I was lucky enough to attend the AI and Machine Learning for Computational Medicine conference organised by Big Data and Computational Oncology Lab on Tuesday 27th March 2018. This was as part of the inaugural Computational Medicine module run by Dr Matt Williams and Dr Caroline Morton (if you follow this blog those names may be familiar to you!)
There were a wide range of talks lined up, covering various computational models and Bayesian inference, argumentation-based clinical decision support systems, machine intelligence in image analysis, network analysis to study surgical innovation and more, so we were promised an intriguing session from the get go.
The conference started with a talk from Dr Rajesh Jena, a Computational Oncologist from Cambridge who blew us away with beautiful visual representations of the brain. The accompanying talk was equally engaging. He had computationally modelled glioblastoma growth using a technique called diffusion tensor imaging. This is where water diffusion is used to determine where certain highly structured tissue lies. The model used MRI imaging to detect both isotopic water diffusion, where water has unrestricted movement, and anisotropic water diffusion, where water movement is restricted by structural barriers in structured tissue. Water diffusion can also be used to class a growing glioma as low grade, which has slower growing larger cells with higher water content and therefore more diffusion occurring, or high grade tumours, where the opposite is true. He finally talked about using the Monte Carlo method to produce a heat map predicting high risk areas for tumour migration. This is useful because it allows for more targeted radiotherapy, maximizing cancerous cell destruction and minimizing healthy tissue damage.
Another very different but equally interesting computational application was ROAD2H, a healthcare resource optimization tool, using argumentation to support clinical decision-making, which was shared by Francesca Toni, Professor of Computational Logic from Imperial College London. Her team made evidence-based guidelines for prescribing certain treatments arguments, then used argumentation to recommend the best clinical decision in a given scenario. The argument strength was determined by sharing the debate in a system and mapping both responses and the argument itself to nodes. By using the number of nodes connected to the argument node, the argument strength could be determined, with more connections to the argument node indicating a stronger argument. This support system is especially useful as it allows clinicians to see reasoning behind program conclusions, allowing doctors to explain to patients why a certain course of action is recommended.
I found it really encouraging that there was a general consensus that became obvious during these talks, that coded programs used in research should be made publicly available. It gave me a great respect for the commitment of researchers to solve computational problems in medicine, and their ability to work as a community to increase problem-solving efficiency.
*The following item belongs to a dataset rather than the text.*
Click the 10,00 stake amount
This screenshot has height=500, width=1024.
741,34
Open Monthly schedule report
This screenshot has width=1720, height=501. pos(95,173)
The day ended with an interactive panel discussion; a chance for postgraduate attendees from various fields to bring up difficulties they had encountered and troubleshoot. Although still only a medical student myself, (albeit one in danger of becoming comp-med obsessed,) it was interesting to hear about some of the challenges faced by doctors at various stages of both their computational and medical careers, and the responses given by the panel to the issues raised. A recurrent issue of Computational Medicine covering two diverse specialties meant individuals were not aware of all the useful resources available, having had no formal foundation in programming to put their computational exercise in context. It sometimes meant that researchers were stuck with a problem, when the solution was very likely to be out there. The panel had multiple solutions to this situation; some had employed a computer scientist to come in, who had a large knowledge bank in the relevant field. However, this did not always solve the problem as those available didn’t necessarily have the right subspecialty knowledge to help since computing is such a large field of study. Others suggested that organizing more frequent informal meet-ups to fill in some of these knowledge gaps might be a better solution. The audience agreed.
More than anything, the conference was a satisfyingly compact taste of how academics have been applying their programming ability in research. Just as importantly though, I left feeling a real sense of community, which is comforting in a reasonably novel and not quite yet mainstream field where I anticipate it is easy to feel isolated in what you do.
All in all, a most gratifying day out. A big thank you to everyone who made it happen!